__The request__:
Convert every line of the records below into a numbered list, omitting blank lines.

━━━━━━━━━━━━━━━━━━━━

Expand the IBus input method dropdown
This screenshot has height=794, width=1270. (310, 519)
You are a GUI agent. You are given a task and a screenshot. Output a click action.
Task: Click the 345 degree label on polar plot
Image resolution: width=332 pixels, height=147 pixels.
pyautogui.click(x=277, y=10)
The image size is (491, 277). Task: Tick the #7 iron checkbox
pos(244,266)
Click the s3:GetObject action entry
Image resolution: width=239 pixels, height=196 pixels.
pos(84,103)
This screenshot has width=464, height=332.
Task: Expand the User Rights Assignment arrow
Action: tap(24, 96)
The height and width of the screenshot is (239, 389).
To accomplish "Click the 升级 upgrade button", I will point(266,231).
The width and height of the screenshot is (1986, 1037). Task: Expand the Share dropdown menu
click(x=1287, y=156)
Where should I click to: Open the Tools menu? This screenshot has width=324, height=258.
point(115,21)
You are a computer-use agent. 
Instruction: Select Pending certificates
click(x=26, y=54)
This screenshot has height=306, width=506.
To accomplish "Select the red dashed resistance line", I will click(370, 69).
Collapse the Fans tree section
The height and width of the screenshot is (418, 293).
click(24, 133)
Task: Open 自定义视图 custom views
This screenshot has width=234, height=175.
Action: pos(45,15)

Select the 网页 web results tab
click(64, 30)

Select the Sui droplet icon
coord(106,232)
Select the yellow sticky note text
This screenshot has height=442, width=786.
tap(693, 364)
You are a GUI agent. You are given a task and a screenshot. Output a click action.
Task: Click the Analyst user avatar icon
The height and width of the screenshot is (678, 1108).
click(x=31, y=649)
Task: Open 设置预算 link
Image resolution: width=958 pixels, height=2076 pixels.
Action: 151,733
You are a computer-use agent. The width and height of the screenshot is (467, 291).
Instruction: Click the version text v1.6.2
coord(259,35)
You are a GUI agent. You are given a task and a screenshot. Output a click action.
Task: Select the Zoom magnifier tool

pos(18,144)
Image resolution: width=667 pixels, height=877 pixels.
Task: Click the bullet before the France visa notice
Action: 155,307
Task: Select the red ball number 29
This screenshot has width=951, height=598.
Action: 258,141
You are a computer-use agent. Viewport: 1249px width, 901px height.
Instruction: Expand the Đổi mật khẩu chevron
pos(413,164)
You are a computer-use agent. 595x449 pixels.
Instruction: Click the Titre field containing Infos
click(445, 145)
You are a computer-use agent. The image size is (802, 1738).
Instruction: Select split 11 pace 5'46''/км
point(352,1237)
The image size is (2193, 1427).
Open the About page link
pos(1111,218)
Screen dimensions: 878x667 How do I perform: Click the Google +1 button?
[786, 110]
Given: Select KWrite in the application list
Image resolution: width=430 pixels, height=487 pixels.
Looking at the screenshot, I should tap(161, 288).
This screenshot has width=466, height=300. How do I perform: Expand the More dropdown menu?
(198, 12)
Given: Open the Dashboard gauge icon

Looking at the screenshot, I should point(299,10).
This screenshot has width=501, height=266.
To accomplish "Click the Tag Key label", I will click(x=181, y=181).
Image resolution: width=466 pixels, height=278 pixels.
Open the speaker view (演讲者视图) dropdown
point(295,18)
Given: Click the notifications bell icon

━━━━━━━━━━━━━━━━━━━━

__Exercise result__:
1. Expand the IBus input method dropdown
2. This screenshot has height=794, width=1270. (310, 519)
3. You are a GUI agent. You are given a task and a screenshot. Output a click action.
4. Task: Click the 345 degree label on polar plot
5. Image resolution: width=332 pixels, height=147 pixels.
6. pyautogui.click(x=277, y=10)
7. The image size is (491, 277). Task: Tick the #7 iron checkbox
8. pos(244,266)
9. Click the s3:GetObject action entry
10. Image resolution: width=239 pixels, height=196 pixels.
11. pos(84,103)
12. This screenshot has width=464, height=332.
13. Task: Expand the User Rights Assignment arrow
14. Action: tap(24, 96)
15. The height and width of the screenshot is (239, 389).
16. To accomplish "Click the 升级 upgrade button", I will point(266,231).
17. The width and height of the screenshot is (1986, 1037). Task: Expand the Share dropdown menu
18. click(x=1287, y=156)
19. Where should I click to: Open the Tools menu? This screenshot has width=324, height=258.
20. point(115,21)
21. You are a computer-use agent. 
22. Instruction: Select Pending certificates
23. click(x=26, y=54)
24. This screenshot has height=306, width=506.
25. To accomplish "Select the red dashed resistance line", I will click(370, 69).
26. Collapse the Fans tree section
27. The height and width of the screenshot is (418, 293).
28. click(24, 133)
29. Task: Open 自定义视图 custom views
30. This screenshot has width=234, height=175.
31. Action: pos(45,15)
32. Select the 网页 web results tab
33. click(64, 30)
34. Select the Sui droplet icon
35. coord(106,232)
36. Select the yellow sticky note text
37. This screenshot has height=442, width=786.
38. tap(693, 364)
39. You are a GUI agent. You are given a task and a screenshot. Output a click action.
40. Task: Click the Analyst user avatar icon
41. The height and width of the screenshot is (678, 1108).
42. click(x=31, y=649)
43. Task: Open 设置预算 link
44. Image resolution: width=958 pixels, height=2076 pixels.
45. Action: 151,733
46. You are a computer-use agent. The width and height of the screenshot is (467, 291).
47. Instruction: Click the version text v1.6.2
48. coord(259,35)
49. You are a GUI agent. You are given a task and a screenshot. Output a click action.
50. Task: Select the Zoom magnifier tool
51. pos(18,144)
52. Image resolution: width=667 pixels, height=877 pixels.
53. Task: Click the bullet before the France visa notice
54. Action: 155,307
55. Task: Select the red ball number 29
56. This screenshot has width=951, height=598.
57. Action: 258,141
58. You are a computer-use agent. Viewport: 1249px width, 901px height.
59. Instruction: Expand the Đổi mật khẩu chevron
60. pos(413,164)
61. You are a computer-use agent. 595x449 pixels.
62. Instruction: Click the Titre field containing Infos
63. click(445, 145)
64. You are a computer-use agent. The image size is (802, 1738).
65. Instruction: Select split 11 pace 5'46''/км
66. point(352,1237)
67. The image size is (2193, 1427).
68. Open the About page link
69. pos(1111,218)
70. Screen dimensions: 878x667 How do I perform: Click the Google +1 button?
71. [786, 110]
72. Given: Select KWrite in the application list
73. Image resolution: width=430 pixels, height=487 pixels.
74. Looking at the screenshot, I should tap(161, 288).
75. This screenshot has width=466, height=300. How do I perform: Expand the More dropdown menu?
76. (198, 12)
77. Given: Open the Dashboard gauge icon
78. Looking at the screenshot, I should point(299,10).
79. This screenshot has width=501, height=266.
80. To accomplish "Click the Tag Key label", I will click(x=181, y=181).
81. Image resolution: width=466 pixels, height=278 pixels.
82. Open the speaker view (演讲者视图) dropdown
83. point(295,18)
84. Given: Click the notifications bell icon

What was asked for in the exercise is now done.